▶ BRIEF:
Pictures are not part of the answer. Return the lines from the one containing "Click the up-one-level folder icon" through the end of the data, both included, exactly as they appear.
━━━━
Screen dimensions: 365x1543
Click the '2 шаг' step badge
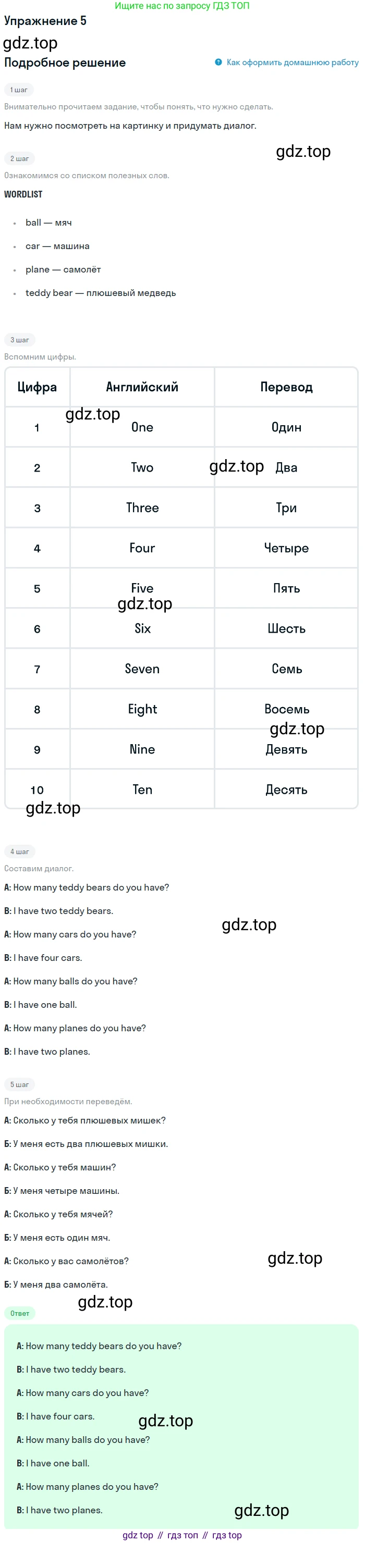coord(19,159)
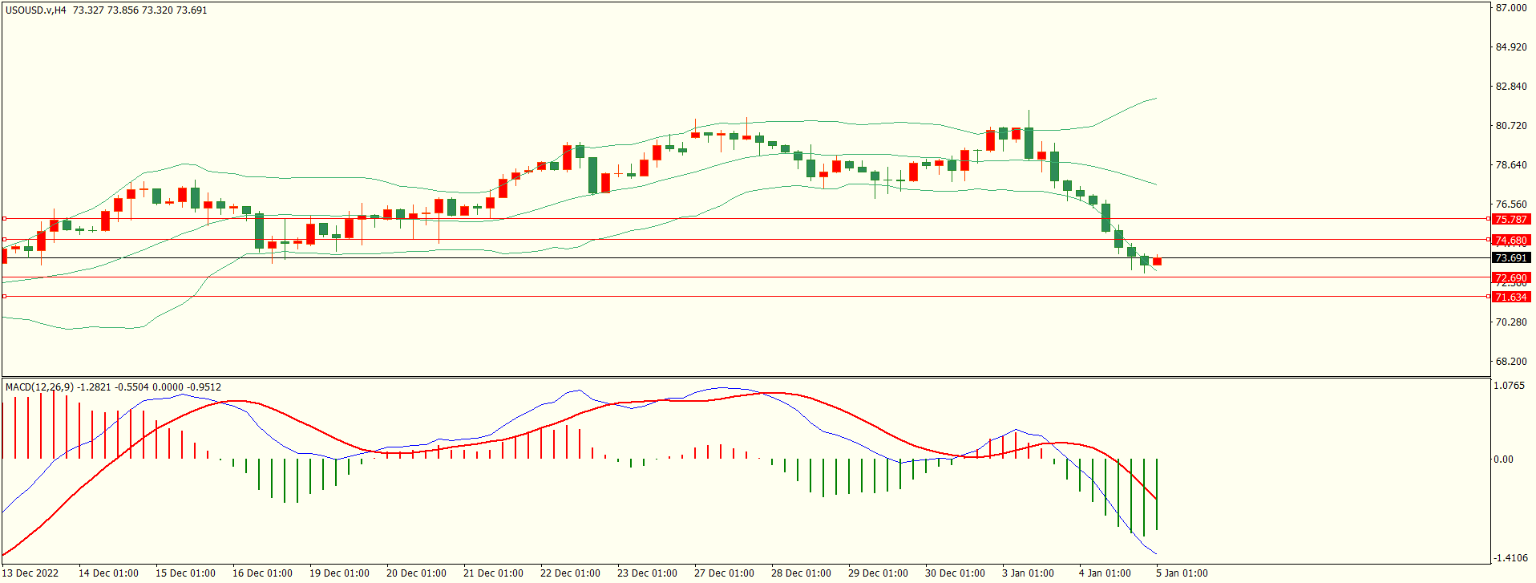
Task: Click the red 75.787 price level label
Action: [1511, 219]
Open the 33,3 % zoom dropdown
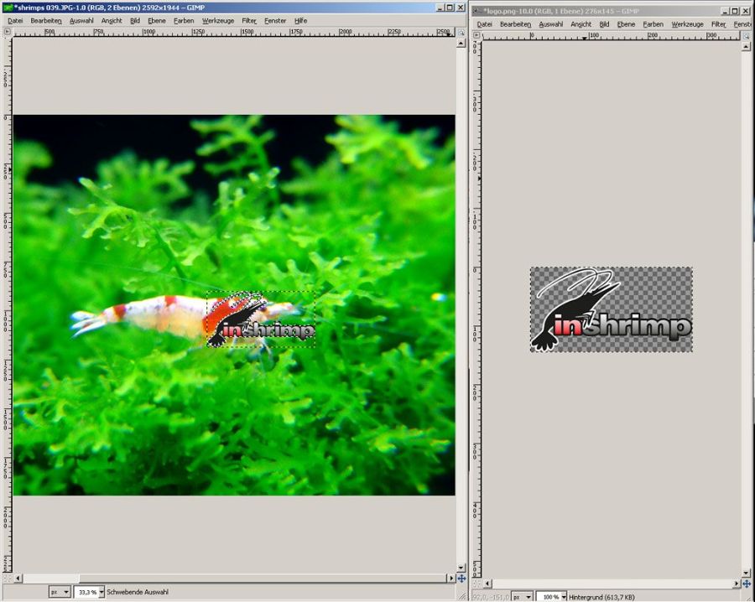 tap(102, 592)
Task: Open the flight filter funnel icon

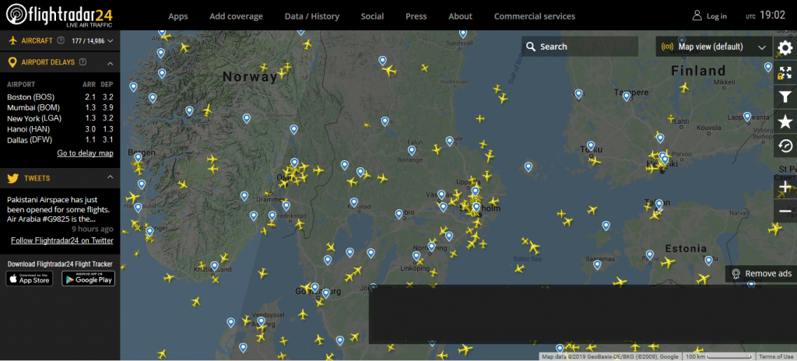Action: point(785,96)
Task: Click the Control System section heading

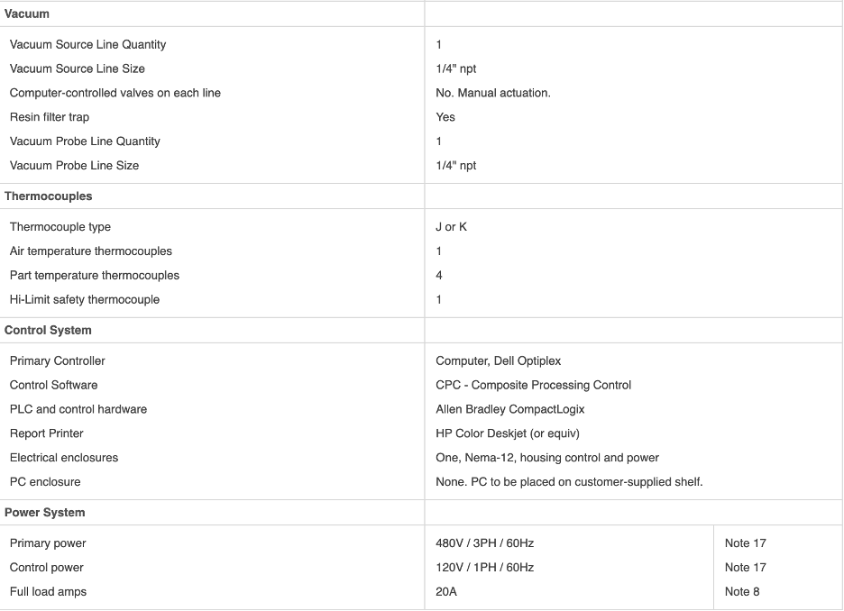Action: (x=48, y=330)
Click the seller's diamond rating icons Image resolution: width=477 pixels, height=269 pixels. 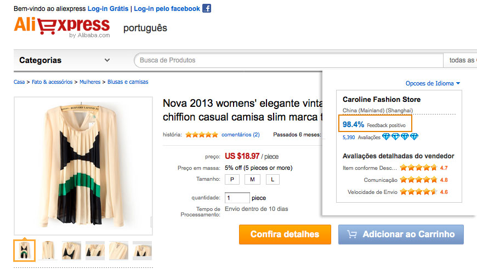coord(400,136)
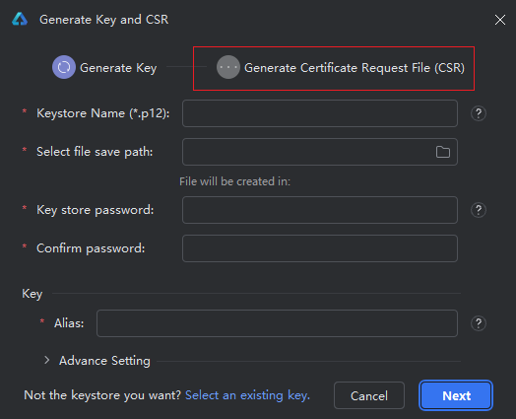Select the Generate Key step label
Image resolution: width=516 pixels, height=419 pixels.
[x=118, y=68]
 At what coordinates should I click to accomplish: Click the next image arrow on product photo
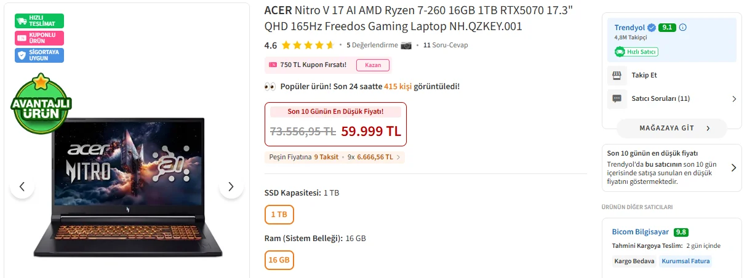[x=231, y=186]
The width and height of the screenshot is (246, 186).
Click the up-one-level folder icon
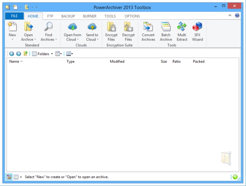click(x=25, y=54)
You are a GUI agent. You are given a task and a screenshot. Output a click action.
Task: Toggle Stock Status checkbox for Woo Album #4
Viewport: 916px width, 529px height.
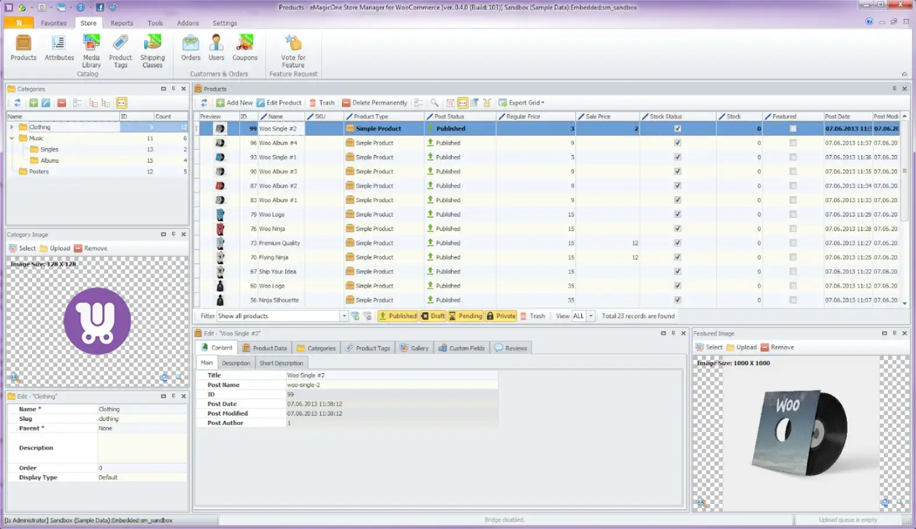click(x=677, y=143)
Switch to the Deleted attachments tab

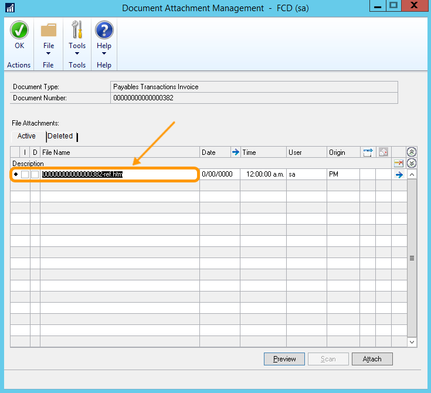click(60, 136)
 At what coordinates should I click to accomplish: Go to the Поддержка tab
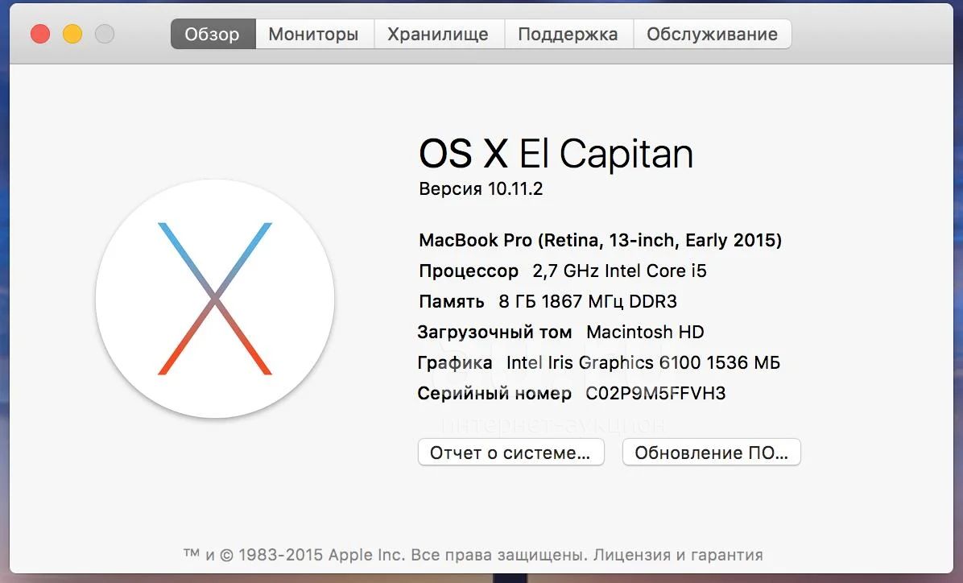click(568, 34)
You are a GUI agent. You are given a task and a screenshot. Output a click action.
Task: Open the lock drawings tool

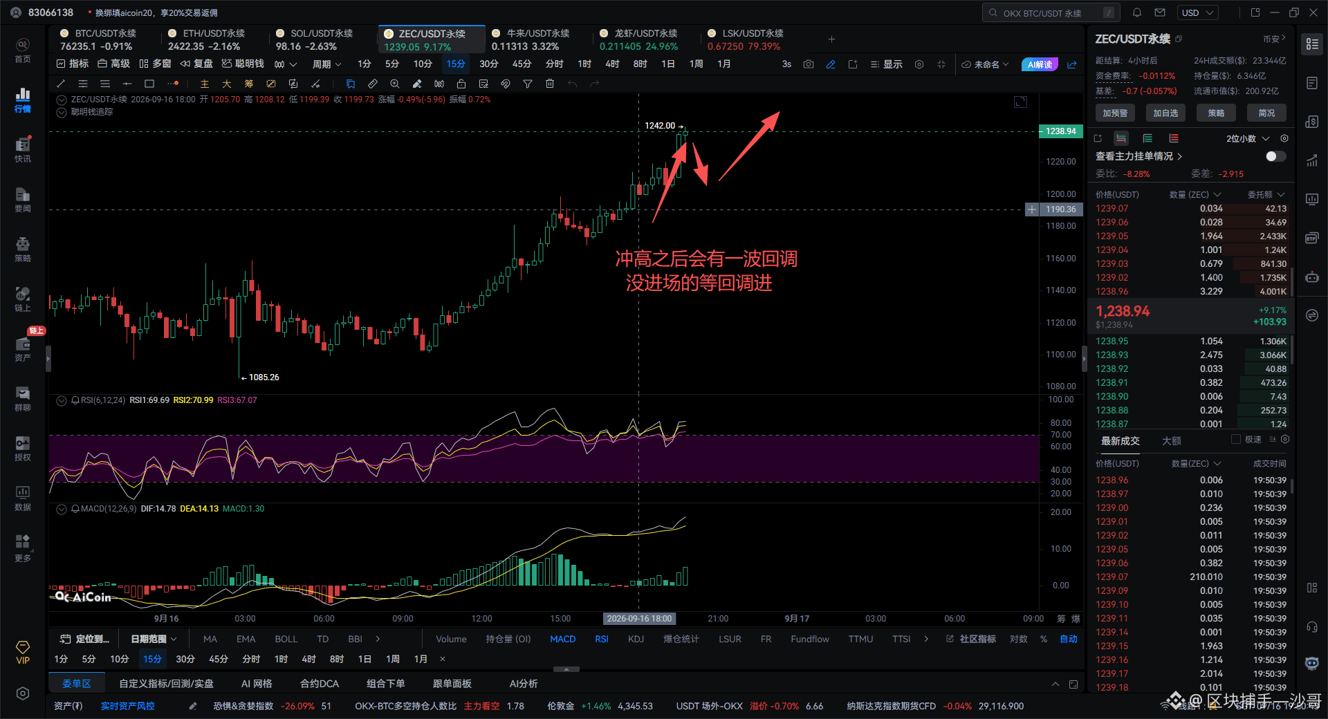461,84
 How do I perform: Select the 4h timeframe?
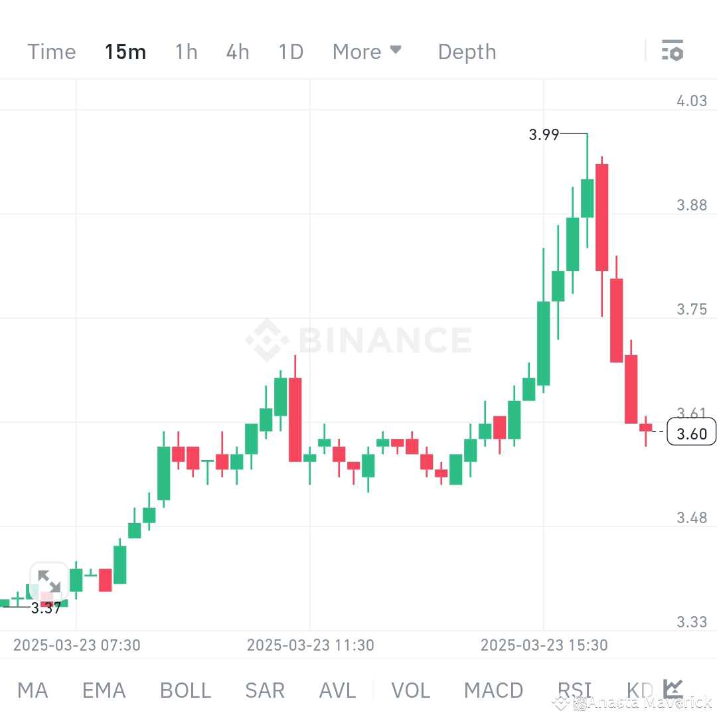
━━━━
▶ RESPONSE FOR THIS EXERCISE:
Click the up-one-level folder icon
click(x=25, y=54)
You are a GUI agent. You are given a task and a screenshot. Output a click action.
Task: Toggle Stock Status checkbox for Woo Album #4
Viewport: 916px width, 529px height.
click(x=677, y=143)
Switch to the Deleted attachments tab

click(60, 136)
 At what coordinates should I click to accomplish: Go to the Поддержка tab
click(568, 34)
You are a GUI agent. You are given a task and a screenshot. Output a click action.
Task: Open the lock drawings tool

461,84
 How do I perform: Select the 4h timeframe?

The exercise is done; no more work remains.